Speaking last night via satellite to the AIPAC policy conference gala, Israeli Prime Minister Binyamin Netanyahu hailed a new era of cooperation between enemies — against a greater enemy:
Friends, there is something significant that is happening today in the Middle East, and I can say that for the first time in my lifetime, I believe for the first time in a century, that Arabs and Jews see a common danger. This wasn’t always the case. In the ’30′s and ’40′s, many in the Arab world supported another country believing that that was their hope. In the ’60′s, ’70′ and ’80′s, they supported another country that was at odds with the Jewish state. But this is no longer the case.
There is a great challenge afoot. But that challenge also presents great opportunities. The common danger is echoed by Arab leaders throughout the Middle East; it is echoed by Israel repeatedly; it is echoed by Europeans, by many responsible governments around the world. And if I had to sum it up in one sentence, it is this: Iran must not be allowed to develop nuclear weapons.
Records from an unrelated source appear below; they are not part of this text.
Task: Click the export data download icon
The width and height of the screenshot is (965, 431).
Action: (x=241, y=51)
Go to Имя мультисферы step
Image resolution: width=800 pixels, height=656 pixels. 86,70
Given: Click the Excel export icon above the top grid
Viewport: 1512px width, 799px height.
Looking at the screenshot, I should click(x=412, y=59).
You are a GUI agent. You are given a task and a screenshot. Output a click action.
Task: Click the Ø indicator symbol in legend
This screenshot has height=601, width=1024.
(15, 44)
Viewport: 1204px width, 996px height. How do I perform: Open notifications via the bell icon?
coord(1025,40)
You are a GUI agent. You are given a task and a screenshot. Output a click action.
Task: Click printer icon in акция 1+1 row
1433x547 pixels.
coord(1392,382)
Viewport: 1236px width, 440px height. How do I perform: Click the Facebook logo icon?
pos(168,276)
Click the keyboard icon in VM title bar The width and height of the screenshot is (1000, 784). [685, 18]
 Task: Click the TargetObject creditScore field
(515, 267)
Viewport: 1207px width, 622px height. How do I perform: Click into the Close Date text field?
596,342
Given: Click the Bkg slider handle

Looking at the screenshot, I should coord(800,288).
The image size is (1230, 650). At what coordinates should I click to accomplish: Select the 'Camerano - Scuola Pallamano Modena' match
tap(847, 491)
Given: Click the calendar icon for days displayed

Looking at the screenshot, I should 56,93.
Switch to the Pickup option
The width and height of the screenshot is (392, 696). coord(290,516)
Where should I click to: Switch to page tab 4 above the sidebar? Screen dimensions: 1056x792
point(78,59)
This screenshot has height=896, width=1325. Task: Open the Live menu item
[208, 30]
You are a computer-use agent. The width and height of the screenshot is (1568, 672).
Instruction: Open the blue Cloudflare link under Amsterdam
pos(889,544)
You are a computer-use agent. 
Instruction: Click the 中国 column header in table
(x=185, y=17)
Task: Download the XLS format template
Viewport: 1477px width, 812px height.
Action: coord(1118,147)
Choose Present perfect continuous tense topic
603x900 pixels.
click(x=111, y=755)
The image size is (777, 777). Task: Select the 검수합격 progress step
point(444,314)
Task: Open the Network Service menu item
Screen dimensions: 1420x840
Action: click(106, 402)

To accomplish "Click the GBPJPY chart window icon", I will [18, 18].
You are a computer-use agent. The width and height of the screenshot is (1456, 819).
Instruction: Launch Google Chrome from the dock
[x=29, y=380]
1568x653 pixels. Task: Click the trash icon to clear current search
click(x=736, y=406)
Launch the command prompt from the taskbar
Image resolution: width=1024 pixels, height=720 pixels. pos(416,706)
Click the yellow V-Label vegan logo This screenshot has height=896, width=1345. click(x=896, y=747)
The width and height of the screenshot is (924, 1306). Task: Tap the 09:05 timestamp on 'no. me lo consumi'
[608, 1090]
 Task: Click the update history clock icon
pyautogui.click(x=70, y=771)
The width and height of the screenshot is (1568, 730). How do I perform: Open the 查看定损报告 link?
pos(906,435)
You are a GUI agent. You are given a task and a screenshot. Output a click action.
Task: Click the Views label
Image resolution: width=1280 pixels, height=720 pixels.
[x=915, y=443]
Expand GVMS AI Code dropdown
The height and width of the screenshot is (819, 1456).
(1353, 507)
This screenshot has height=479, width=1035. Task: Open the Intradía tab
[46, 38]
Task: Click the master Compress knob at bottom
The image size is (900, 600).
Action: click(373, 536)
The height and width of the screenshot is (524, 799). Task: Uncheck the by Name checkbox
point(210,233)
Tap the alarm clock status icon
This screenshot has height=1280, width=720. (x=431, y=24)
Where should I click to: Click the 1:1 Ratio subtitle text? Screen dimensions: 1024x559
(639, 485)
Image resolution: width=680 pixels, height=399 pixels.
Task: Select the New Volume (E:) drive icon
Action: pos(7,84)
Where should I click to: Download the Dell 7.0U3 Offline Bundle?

From the perspective of Netanyahu’s own political interests, it’s understandable why he should try to push this sort of cooperation against Iran: In addition to responding to a genuine threat, it makes him look like a uniter. Perhaps just as importantly, it draws attention away from his refusal to explicitly endorse a Palestinian state. From the perspective of America’s interests, however, it seems potentially very troublesome.
Over the several years, Iranian President Ahmadinejad has had considerable success in positioning Iran as the standard bearer of Islamic “resistance,” against the U.S., Israel, and authoritarian regimes in the Middle East. In a recent interview, University of Tehran professor Hossein Seifzadeh, who is now a fellow at the Middle East Institute in Washington, said that Iran’s anti-Israel rhetoric has been “a successful exercise in public diplomacy in the Arab world.”
“The whole image of Iran in the Middle East has changed. Ten years ago, Iran was regarded simply as a Shi’a state.”
Because of his high profile position on Israel and the Palestinians, however, Ahmadinejad has now become “the most popular figure in the Middle East”, according to Seifzadeh.
We’ve often heard concerns from conservatives about President Obama’s outreach to Iran potentially tipping the scales in favor of Iran’s hardliners, led by Ahmadinejad. It’s hard to imagine a more effective strategy for doing just that than Bibi Netanyahu promoting an Israeli alliance with Arab regimes — who, as Israeli representatives never tire of reminding us, are authoritarian, undemocratic, and unpopular — against Iran.